A ideia de fazer um livro para os netos surgiu colocando-os para dormir, balançando-me com eles na rede. Cansado de cantar as mesmas músicas de ninar, comecei a inventar historinhas com bichinhos, como uma lagartixa, que passeava pela parede, ou com os brinquedos que eles tinham, a exemplo de um cavalo e uma vaca, ambos de borracha, para os quais criei uma história de amizade, e também com um trator amarelo de Arthur, o Tutuco, a partir do qual criei a música Senhor Trator. Depois vi, que poderia escrever histórias em versos, já que tenho um bom ouvido para o ritmo do verso português. Na realidade, o primeiro texto que criei foi para Arthur, três meses mais velho que Clarinha. Arthur ainda estava em fase de aleitamento materno e criei para ele o Melô do Leitinho, no ritmo de funk e em versos heptassilábicos:
Mamãezinha, eu acordei
e estou preocupado:
onde está o meu leitinho,
que me deixa sossegado?
Sossegado, sossegado,
Sossegado, sossegado.
Vem, leitinho; vem leitinho;
vem, leitinho; vem, leitinho.
Se não tomo o meu leitinho,
eu já fico perturbado,
esperneio, choro e grito,
é um show bem orquestrado.
Orquestrado, orquestrado,
orquestrado, orquestrado.
Vem, leitinho; vem leitinho;
vem, leitinho; vem, leitinho.
O meu nome é Arthur,
sou o rei desse pedaço;
sou movido a leitinho
e a quentura de um abraço.
De um abraço, de um abraço,
de um abraço, de um abraço.
Vem, leitinho; vem leitinho;
vem, leitinho; vem leitinho.
De leitinho e de abraço;
vem, leitinho; vem, leitinho;
vem, leitinho; vem, leitinho;
de leitinho e de abraço.

Dados de alvos de clique
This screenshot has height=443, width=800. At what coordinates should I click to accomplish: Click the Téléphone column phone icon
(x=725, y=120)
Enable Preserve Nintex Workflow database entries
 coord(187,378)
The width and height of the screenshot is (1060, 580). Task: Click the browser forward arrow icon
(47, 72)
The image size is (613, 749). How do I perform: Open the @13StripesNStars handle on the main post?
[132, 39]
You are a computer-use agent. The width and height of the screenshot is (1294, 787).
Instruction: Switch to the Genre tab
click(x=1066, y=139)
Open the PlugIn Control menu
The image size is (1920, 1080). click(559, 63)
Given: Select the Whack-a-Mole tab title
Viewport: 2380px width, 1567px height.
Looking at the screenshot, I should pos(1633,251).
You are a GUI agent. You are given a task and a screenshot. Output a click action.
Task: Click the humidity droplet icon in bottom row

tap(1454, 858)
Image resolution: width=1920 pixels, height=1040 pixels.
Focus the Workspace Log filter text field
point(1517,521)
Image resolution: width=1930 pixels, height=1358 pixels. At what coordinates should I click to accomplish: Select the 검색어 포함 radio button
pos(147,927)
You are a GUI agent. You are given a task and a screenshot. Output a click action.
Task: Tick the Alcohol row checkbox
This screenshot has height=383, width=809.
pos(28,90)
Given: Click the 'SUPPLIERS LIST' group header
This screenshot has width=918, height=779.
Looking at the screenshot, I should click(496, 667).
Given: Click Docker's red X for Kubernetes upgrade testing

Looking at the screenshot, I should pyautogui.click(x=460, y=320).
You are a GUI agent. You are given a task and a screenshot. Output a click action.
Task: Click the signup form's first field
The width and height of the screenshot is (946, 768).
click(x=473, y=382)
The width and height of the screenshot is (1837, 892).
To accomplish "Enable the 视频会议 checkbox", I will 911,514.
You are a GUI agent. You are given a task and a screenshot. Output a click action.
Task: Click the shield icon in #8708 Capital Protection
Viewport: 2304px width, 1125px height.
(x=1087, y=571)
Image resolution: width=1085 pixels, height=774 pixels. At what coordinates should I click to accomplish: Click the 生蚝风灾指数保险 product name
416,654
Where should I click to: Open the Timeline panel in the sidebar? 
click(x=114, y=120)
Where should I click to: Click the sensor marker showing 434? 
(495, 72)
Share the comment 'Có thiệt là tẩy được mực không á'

* [Conjunto de tarefas]:
(1) Por favor, reescreva o trecho do texto sobre o livro para os netos que começa nas palavras que contêm "Se não tomo" e termina em "abraço, de um abraço.", substituindo "perturbado" por "agitado".
(2) No texto sobre o livro para os netos, qual é o nome do trator amarelo de Arthur?
(3) Escreva a continuação do texto sobre o livro para os netos a partir do ponto em que ele termina.

* [Respostas por tarefa]:
(1)
Se não tomo o meu leitinho,
eu já fico agitado,
esperneio, choro e grito,
é um show bem orquestrado.
Orquestrado, orquestrado,
orquestrado, orquestrado.
Vem, leitinho; vem leitinho;
vem, leitinho; vem, leitinho.
O meu nome é Arthur,
sou o rei desse pedaço;
sou movido a leitinho
e a quentura de um abraço.
De um abraço, de um abraço,
de um abraço, de um abraço.

(2) Tutuco.

(3)
Com o passar do tempo fui criando as historinhas que compõem o meu livro – Histórias em versos do vovô Milton (João Pessoa, Ideia, 2017). Trata-se de um livro simples, com capa colorida, mas miolo em preto e branco, por causa dos custos. São quatro historinhas. Três delas são de minha autoria, envolvendo algum fato com meus netos: um sapo que apareceu na casa de Arthur, ao qual ele deu o nome de Joaquim (O Menino e o Sapo); um gafanhoto que ele descobriu andando na viga da coberta do terraço de casa (Arthurzinho e o Gafanhoto); uma abelha, um urso, uma libélula e um cacho de uvas, que faziam a estampa do pijama de Clarinha, sendo ela a autora da ideia (História do Urso, da Libélula e da Abelhinha). A quarta história, a mais longa de todas, é uma recriação de O Lobo Mau e Os Três Porquinhos.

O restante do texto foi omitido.